EA : La travailleuse était-elle sous la direction et le contrôle du client de Wholistic?

[53]        La preuve de contrôle par le client de Wholistic sur la fourniture des services par la travailleuse est résumée dans le RPC, sous la rubrique « Contrôle ».

[54]        Le contrat conclu par Wholistic avec la travailleuse stipule qu’elle doit assurer des services de soutien de soins de santé à Wholistic et à ses clients et qu’elle travaillera sous les ordres de Wholistic ou d’autres personnes, tel qu’il est demandé par Wholistic. La directive fournie par Wholistic à la travailleuse est qu’elle devait suivre les directives du client. Wholistic n’exerçait aucun contrôle direct sur la fourniture des services dans les locaux du client. Selon la vice-présidente de Wholistic, les contrats conclus avec les clients de l’entreprise précisent le niveau de contrôle de Wholistic et de ses clients sur le travail accompli. Elle a affirmé que Wholistic n’exerçait aucun contrôle. Aucune des parties n’a soumis les contrats conclus avec les clients comme preuve. Comme elle affirme que Wholistic n’exerce aucun contrôle sur la fourniture des services, je peux conclure que le contrat conclu avec le client précise que le client exerce ce contrôle. Cela me semble cohérent à la lumière des preuves déposées par les deux témoins concernant la fourniture des services par la travailleuse dans les locaux du client.

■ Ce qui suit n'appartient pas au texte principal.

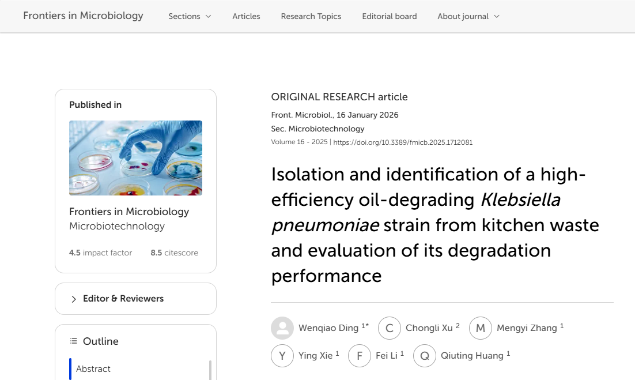Click the Outline list icon
The width and height of the screenshot is (635, 380).
click(73, 341)
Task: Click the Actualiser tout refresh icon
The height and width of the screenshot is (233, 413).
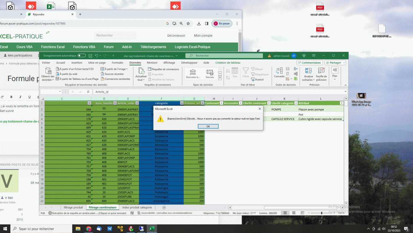Action: pos(141,72)
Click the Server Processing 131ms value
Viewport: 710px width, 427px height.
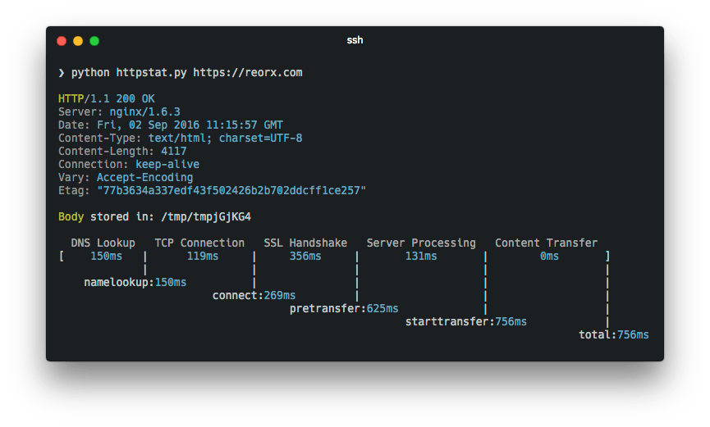point(420,256)
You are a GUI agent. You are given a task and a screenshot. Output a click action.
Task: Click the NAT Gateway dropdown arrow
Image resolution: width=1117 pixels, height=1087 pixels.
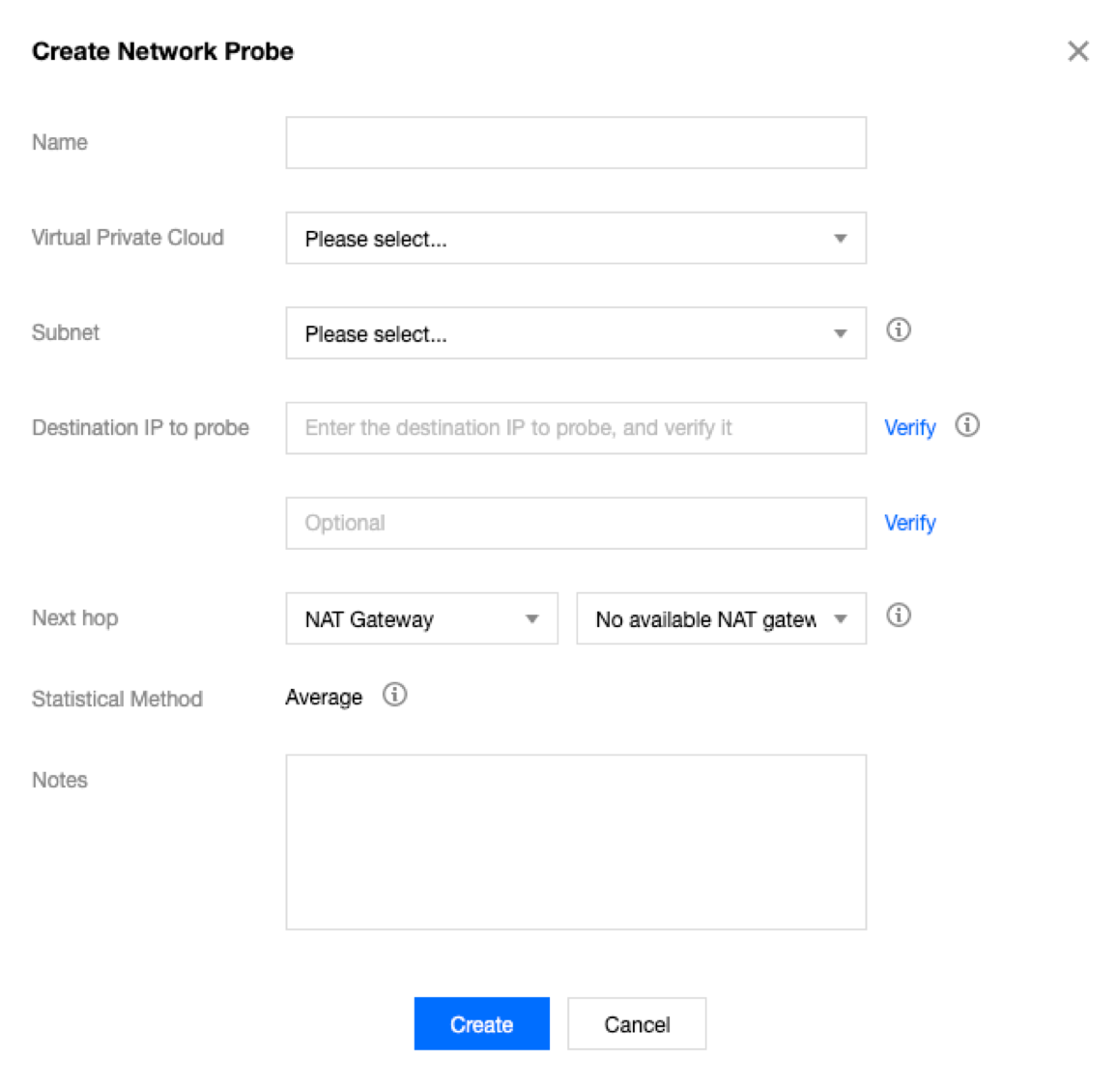(531, 619)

[55]        Clairement, l’existence d’un poste de superviseur du foyer de groupe, la coordination de l’ensemble des quarts, y compris l’assignation des bénéficiaires des soins et des tâches qui seront accomplies par le coordinateur de quart, ainsi que l’existence d’un horaire prédéterminé comprenant des tâches et des activités pour chaque bénéficiaire, accompagné de directives précises sur les tâches, la consignation et les communications obligatoires au moyen du registre, les cahiers de quart, d’activité et de communication se rapportant au quart et au bénéficiaire, font en sorte que les travailleurs de Wholistic sont clairement sous la direction et le contrôle des foyers de groupe des clients.

[56]        La travailleuse a affirmé que dans un contexte scolaire, elle recevait des directives générales de l’enseignant lorsqu’elle devait prendre soin d’un bénéficiaire à l’école. Elle affirme que les parents procédaient de la même manière dans un contexte de résidence privée.

[57]        En ce qui concerne l’appel de la décision en vertu de la LAE, je conclus que les preuves établissent clairement qu’il doit également être rejeté, compte tenu des faits que Wholistic a placé ses travailleurs auprès de ses clients afin de leur assurer des services, que Wholistic a rémunéré la travailleuse pour ses services et que la travailleuse a dispensé ces services sous la direction et le contrôle du client.

[58]        Les deux appels sont rejetés.

Signé à Ottawa, Canada, ce 9e jour de février 2016.

« Patrick Boyle »

Juge Boyle


RÉFÉRENCE :

2016 CCI 34

 

NUMÉROS DES DOSSIERS :

2014-2870(EI)

2014-2871(CPP)

 

INTITULÉ :

WHOLISTIC CHILD AND FAMILY SERVICES INC. c. M.R.N.

 

LIEU DE L’AUDIENCE :

Toronto (Ontario)

 

DATE DE L’AUDIENCE :

Le 13 octobre 2015

 

MOTIFS DU JUGEMENT PAR :

Le juge Patrick Boyle

 

DATE DU JUGEMENT :

Le 9 février 2016

 

COMPARUTIONS :

 

Représentant de l’appelant :

Mohsen D. Ameli

Avocats de l’intimée :

John Chapman

Darren Prevost

AVOCATS INSCRITS AU DOSSIER :

 

 

Pour l’appelant :

 

 

Cabinet :

 

 

Pour l’intimée :

William F. Pentney

Sous-procureur général du Canada

Ottawa, Canada

 

 



[1] Les dispositions de la LAE qui autorisent la prise de ce type de règlements abordent expressément les emplois qui ne font pas l’objet d’un contrat de louage de service.

[2] Le personnel de Wholistic n’administre pas de médicaments.